Second, as always, it is important to make transformation jobs of the appropriate duration (transformation overhead is in the order of 0.1 second). If a mapping of an individual element is too quick, use map_dict_chunk
and increase the chunk size until you are in the range of 10 seconds to 10 minutes per transformation.
Third, it is important not to create too many running tasks at the same time. To some extent, this is automatically managed by Seamless, but you still should add a manual safeguard using elision. The dynamic cloning of mapping contexts is done using a low-level element called a macro. With elision, individual macros with well-defined input and output cells can be cached just like transformers can. With an elision cache hit, the macro is not run at all (i.e. the mapping context is not constructed at all), only the result cell is constructed and its checksum is set. In addition, with elision enabled, map_dict
and map_dict_chunk
organize the mapping contexts in a hierarchical manner: the top macro spawns submacros that spawn submacros (that spawn submacros, etc.) that finally spawn a chunk of mapping context clones. The maximum number of submacros or mapping contexts that is spawned is controlled by the elision_chunksize
parameter.
Elision has the additional benefit that re-running a mapping (or resuming it after it was aborted) happens at much reduced overhead, since the workflow graph is not built at all for the parts that have already been done.

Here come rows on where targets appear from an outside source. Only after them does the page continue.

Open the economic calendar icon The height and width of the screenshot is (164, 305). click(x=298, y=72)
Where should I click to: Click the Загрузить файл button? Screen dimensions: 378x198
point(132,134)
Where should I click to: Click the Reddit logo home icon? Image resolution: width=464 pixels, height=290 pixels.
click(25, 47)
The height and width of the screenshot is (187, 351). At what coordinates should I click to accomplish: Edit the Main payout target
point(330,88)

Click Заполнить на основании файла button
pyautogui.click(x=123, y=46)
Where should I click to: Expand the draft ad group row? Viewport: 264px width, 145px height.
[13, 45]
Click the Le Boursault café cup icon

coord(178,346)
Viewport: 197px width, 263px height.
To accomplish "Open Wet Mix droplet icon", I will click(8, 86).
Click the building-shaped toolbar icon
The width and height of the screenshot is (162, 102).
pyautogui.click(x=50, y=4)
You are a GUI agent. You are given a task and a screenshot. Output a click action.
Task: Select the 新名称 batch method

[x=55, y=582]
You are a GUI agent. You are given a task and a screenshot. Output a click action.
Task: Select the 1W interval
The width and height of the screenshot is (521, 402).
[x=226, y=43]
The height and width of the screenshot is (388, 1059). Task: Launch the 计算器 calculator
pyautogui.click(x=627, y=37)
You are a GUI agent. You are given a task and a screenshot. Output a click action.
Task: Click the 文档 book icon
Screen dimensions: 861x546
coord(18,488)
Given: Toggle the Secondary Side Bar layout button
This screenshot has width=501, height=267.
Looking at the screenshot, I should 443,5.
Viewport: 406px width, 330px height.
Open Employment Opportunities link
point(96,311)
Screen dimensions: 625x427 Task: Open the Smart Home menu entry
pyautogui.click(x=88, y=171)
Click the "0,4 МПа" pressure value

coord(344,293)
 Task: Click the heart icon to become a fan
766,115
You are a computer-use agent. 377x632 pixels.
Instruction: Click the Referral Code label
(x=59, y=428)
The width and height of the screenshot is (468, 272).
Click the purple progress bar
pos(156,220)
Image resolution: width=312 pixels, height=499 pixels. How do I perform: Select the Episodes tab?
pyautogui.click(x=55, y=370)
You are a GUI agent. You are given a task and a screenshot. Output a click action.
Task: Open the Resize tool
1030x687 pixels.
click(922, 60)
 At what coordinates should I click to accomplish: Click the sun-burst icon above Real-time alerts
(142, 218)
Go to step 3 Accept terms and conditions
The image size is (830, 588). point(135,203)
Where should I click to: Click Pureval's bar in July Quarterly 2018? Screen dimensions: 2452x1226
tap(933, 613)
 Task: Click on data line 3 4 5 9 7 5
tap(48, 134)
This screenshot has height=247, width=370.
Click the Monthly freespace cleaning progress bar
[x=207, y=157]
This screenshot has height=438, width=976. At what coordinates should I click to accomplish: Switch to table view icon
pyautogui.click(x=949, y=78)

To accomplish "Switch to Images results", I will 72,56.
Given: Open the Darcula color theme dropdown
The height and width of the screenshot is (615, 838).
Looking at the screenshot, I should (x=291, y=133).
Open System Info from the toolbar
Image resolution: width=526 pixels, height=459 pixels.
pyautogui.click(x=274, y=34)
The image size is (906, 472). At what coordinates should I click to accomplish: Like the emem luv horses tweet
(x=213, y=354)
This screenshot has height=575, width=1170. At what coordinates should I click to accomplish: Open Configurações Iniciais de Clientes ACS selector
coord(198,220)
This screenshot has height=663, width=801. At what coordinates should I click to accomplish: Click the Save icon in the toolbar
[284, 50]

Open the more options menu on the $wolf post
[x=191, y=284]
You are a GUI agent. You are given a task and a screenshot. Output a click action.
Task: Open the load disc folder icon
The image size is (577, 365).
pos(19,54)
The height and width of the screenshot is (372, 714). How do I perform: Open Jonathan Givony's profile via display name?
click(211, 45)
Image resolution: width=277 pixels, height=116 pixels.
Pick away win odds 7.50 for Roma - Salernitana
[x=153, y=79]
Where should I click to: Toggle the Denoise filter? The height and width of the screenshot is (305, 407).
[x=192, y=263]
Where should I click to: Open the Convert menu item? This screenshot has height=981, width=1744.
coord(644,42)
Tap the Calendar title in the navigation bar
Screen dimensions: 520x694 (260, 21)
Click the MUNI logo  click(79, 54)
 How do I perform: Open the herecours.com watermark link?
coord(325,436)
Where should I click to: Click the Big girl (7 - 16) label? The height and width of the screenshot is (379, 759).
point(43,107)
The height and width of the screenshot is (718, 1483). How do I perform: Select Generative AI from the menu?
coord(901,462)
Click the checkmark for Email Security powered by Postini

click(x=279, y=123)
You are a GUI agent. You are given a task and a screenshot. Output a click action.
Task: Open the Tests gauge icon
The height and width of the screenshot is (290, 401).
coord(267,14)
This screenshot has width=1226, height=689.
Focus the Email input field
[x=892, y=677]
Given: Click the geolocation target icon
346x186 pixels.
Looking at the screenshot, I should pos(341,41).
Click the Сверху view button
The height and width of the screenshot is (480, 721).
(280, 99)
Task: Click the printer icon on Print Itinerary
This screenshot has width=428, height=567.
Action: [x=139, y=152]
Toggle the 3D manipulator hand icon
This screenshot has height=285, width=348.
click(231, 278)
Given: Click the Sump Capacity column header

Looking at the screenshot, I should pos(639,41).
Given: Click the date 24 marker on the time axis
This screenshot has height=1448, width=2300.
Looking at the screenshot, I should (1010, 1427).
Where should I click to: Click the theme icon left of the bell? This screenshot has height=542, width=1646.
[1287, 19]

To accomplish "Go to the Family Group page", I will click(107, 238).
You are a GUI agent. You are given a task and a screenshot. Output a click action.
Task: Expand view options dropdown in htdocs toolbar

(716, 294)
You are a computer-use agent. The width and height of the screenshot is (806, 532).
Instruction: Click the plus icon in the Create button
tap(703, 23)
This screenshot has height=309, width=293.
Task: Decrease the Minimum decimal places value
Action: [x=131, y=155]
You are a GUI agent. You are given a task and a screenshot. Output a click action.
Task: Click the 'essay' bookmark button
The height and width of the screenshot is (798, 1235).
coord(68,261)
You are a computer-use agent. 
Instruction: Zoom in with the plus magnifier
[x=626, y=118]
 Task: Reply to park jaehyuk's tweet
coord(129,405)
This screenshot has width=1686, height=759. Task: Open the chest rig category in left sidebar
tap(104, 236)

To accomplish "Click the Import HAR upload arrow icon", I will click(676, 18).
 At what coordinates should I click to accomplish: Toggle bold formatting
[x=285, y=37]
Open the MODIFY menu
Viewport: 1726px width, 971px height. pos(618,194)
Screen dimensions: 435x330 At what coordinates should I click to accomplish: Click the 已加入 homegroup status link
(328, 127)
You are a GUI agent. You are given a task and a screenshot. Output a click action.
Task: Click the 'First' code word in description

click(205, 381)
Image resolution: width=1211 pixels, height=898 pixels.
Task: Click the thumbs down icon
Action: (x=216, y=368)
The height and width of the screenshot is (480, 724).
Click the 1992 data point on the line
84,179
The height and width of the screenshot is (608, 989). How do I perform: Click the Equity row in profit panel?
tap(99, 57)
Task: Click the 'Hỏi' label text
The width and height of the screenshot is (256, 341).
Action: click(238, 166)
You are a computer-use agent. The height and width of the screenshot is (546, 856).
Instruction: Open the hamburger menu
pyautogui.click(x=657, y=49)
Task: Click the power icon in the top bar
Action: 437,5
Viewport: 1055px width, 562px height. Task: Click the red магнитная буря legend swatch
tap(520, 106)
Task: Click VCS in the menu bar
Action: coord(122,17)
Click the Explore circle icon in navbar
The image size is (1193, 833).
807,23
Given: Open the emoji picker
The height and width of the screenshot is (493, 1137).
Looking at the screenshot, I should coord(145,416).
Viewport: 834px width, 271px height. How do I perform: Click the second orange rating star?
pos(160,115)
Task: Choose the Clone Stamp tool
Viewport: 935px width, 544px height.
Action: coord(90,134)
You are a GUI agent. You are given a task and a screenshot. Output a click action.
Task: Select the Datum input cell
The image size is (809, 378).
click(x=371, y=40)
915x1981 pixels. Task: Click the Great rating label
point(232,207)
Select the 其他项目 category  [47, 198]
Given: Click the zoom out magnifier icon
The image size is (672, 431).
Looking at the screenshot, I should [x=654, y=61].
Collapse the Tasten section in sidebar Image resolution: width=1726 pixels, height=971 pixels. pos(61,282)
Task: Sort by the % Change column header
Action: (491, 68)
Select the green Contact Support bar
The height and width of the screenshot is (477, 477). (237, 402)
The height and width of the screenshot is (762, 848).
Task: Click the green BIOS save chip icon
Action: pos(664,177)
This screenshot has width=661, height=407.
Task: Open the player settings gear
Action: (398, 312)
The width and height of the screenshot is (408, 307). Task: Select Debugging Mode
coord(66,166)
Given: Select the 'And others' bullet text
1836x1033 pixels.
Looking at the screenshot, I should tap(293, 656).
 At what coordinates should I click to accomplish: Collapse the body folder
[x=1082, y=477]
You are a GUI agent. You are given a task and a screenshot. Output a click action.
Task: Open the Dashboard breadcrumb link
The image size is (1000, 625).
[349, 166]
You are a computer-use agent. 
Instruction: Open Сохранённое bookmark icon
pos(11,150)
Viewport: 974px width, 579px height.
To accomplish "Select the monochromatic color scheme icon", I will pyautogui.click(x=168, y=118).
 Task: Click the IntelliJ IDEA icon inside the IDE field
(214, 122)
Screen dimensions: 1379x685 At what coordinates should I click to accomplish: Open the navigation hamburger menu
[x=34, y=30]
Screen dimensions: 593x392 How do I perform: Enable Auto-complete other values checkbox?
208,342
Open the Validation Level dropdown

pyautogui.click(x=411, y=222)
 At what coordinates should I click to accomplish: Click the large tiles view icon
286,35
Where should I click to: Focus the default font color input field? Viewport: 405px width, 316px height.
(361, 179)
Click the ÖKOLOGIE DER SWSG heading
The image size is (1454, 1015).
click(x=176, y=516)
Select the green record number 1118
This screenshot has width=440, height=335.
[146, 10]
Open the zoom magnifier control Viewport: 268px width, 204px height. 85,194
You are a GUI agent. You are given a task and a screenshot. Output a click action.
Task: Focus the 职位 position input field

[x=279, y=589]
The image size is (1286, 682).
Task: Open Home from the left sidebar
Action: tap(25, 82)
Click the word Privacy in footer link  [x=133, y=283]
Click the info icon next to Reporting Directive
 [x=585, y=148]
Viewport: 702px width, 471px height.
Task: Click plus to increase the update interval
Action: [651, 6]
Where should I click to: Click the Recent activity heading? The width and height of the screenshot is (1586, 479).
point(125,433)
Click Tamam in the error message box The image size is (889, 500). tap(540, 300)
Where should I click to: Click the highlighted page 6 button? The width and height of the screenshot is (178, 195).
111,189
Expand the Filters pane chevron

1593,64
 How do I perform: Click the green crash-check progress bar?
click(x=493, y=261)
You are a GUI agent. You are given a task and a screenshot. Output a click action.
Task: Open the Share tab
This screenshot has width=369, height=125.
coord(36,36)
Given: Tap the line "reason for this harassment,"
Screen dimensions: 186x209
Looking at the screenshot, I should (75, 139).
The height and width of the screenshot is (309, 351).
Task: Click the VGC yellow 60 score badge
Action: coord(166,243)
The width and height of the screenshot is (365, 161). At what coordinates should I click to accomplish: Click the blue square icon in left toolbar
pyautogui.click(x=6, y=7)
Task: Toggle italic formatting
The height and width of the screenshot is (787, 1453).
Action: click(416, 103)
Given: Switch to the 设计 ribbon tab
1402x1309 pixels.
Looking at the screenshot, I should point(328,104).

Fourth, it is important to consider the size of the data. Obviously, if the dataset that is to be mapped is very large, or its mapped result is very large, then it must be stored as deep cells, with the underlying buffers in a database. However, the underlying data must still be accessed by transformers. If you do map_dict
, there shouldn’t be much of a problem. But with map_dict_chunk
and large chunk sizes, the main Seamless process will by default convert every chunk to a normal mixed format while preparing the transformation. This will cause it to fetch a lot of data from the database, and then write the aggregate data back. If the number of simultaneous transformations is large, this will cause memory issues. Not that this is at the transformation preparation stage, i.e. using a job manager won’t help. The solution is to declare the input pin celltype of the transformer as “deepcell”. This will cause the transformation (wherever it runs) to become responsible to unpack the deep structure into a normal value. Not only could this be much closer to the data, transformations can use fast multi-thread unpacking that minimizes the bookkeeping and database requests. In the other direction, you may also consider to declare the celltype of the transformation result to be “deepcell”. In that case, the transformation will (after execution) pack its result into a deep structure (again, using a multi-thread packing function that is much more efficient than the main process) and push it to the database. Moreover, in case of local or jobslave execution, the transformation lock is released (since packing is I/O bound), so another transformation may start.
Finally, for deep cells with a very large number of elements (hundreds of thousands) with small map_dict_chunk
chunks, it may take time for Seamless to increase and decrease references to the individual buffers (contacting the database each time). Seamless has a heuristic to avoid this for many elements, but it will still do it on every chunk if the chunk is smaller than 1000 or so. To avoid this, do:
from seamless.core.cache.deeprefmanager import deeprefmanager
deeprefmanager.MAX_DEEP_BUFFER_MEMBERS = X
where X is smaller than your chunk size, but no smaller than 50 or so.